**WHAT IS REQUIRED**.
Use the entries below and reproduce exactly the lines from the one containing "The height and width of the screenshot is (420, 720)." down to the one containing "Open Scrum Master", both of them included.

**INFORMATION PROVIDED**.
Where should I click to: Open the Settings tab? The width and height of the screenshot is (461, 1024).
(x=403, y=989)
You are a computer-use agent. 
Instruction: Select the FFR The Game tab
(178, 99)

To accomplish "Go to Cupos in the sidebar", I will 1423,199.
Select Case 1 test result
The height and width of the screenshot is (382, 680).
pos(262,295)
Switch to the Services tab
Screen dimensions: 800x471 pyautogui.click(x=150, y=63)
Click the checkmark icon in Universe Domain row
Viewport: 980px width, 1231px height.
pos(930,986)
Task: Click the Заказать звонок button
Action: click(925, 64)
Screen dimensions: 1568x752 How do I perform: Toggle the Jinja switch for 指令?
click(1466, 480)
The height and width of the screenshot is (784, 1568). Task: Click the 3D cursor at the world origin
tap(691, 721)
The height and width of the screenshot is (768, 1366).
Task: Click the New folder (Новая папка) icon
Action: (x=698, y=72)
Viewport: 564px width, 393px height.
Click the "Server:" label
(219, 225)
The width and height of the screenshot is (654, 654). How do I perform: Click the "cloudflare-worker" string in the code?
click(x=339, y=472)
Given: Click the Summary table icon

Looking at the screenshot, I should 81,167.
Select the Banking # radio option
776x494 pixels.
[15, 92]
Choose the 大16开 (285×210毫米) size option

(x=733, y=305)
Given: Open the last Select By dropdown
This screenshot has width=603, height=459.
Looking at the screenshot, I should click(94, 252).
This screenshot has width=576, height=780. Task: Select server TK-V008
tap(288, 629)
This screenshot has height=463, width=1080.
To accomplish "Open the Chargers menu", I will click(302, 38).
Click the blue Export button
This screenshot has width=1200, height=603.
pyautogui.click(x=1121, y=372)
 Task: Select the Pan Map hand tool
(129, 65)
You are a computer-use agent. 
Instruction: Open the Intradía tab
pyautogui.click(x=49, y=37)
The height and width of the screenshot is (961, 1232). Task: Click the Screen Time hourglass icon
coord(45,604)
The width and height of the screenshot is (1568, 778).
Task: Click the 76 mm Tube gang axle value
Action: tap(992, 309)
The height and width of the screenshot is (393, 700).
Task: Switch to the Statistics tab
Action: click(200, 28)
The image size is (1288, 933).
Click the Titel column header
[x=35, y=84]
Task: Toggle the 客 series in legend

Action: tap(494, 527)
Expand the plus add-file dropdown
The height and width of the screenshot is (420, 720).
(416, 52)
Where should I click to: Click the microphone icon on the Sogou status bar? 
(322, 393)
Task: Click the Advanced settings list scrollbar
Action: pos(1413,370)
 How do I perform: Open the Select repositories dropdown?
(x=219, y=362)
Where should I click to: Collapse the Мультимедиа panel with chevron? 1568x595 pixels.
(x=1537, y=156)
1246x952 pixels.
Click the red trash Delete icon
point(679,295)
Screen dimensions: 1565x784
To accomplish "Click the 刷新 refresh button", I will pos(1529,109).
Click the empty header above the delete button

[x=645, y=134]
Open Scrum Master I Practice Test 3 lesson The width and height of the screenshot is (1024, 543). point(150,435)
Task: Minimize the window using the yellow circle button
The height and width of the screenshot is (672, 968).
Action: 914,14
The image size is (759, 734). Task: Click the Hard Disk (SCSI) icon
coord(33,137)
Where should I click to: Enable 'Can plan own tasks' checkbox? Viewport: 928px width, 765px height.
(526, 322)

**TASK ANSWER**.
The height and width of the screenshot is (420, 720).
(416, 52)
Where should I click to: Click the microphone icon on the Sogou status bar? 
(322, 393)
Task: Click the Advanced settings list scrollbar
Action: pos(1413,370)
 How do I perform: Open the Select repositories dropdown?
(x=219, y=362)
Where should I click to: Collapse the Мультимедиа panel with chevron? 1568x595 pixels.
(x=1537, y=156)
1246x952 pixels.
Click the red trash Delete icon
point(679,295)
Screen dimensions: 1565x784
To accomplish "Click the 刷新 refresh button", I will pos(1529,109).
Click the empty header above the delete button

[x=645, y=134]
Open Scrum Master I Practice Test 3 lesson The width and height of the screenshot is (1024, 543). point(150,435)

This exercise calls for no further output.